The establishment of a tillage crisis fund could be a case where ‘the horse has already bolted’, according to the Irish Grain Growers (IGG) group.

Chairman Bobby Miller said the introduction of the fund would be widely welcomed by farmers that lost crops during difficult weather conditions at harvest time last year, but that the measures should have been put in place at least six months ago. 

“It is nine or 10 months ago now since farmers lost crops; I wouldn’t say that the fund will be a case of ‘too little, too late’.

But it is a case where the horse has already bolted. Some creditors and contractors have already gone down the legal route of trying to get cash from farmers that owe them money.

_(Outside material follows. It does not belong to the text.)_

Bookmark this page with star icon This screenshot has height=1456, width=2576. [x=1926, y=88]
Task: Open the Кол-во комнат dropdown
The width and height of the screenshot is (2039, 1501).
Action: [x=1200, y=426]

“The length of time this tillage crisis fund has taken to be put in place, with this year’s harvest just around the corner, reflects poorly on the government and it is typical of how the tillage sector is treated,” he said.

A maximum payment of €15,000 per farmer will help a lot of farmers, but some of them lost much more than that, according to Miller. No concrete details about the fund have yet been revealed, but it is believed farmers will have to prove a crop loss of at least 30% to qualify for the scheme.

It is likely that officials will compare farmers’ sales records from last year to both 2015 and 2014, while the area sown will also be calculated in order to determine the level of crops lost last year.

Farmers will also have to prove any farm-to-farm sales of grain; a common sales method in some parts of the west of Ireland.

If approximately 300 farmers apply to the scheme and receive the maximum payment, then a budget allocation of about €4.5 million will need to be put to one side.

It is hoped that the scheme will be launched officially in the coming weeks, with farmers reportedly having one month to get their applications in.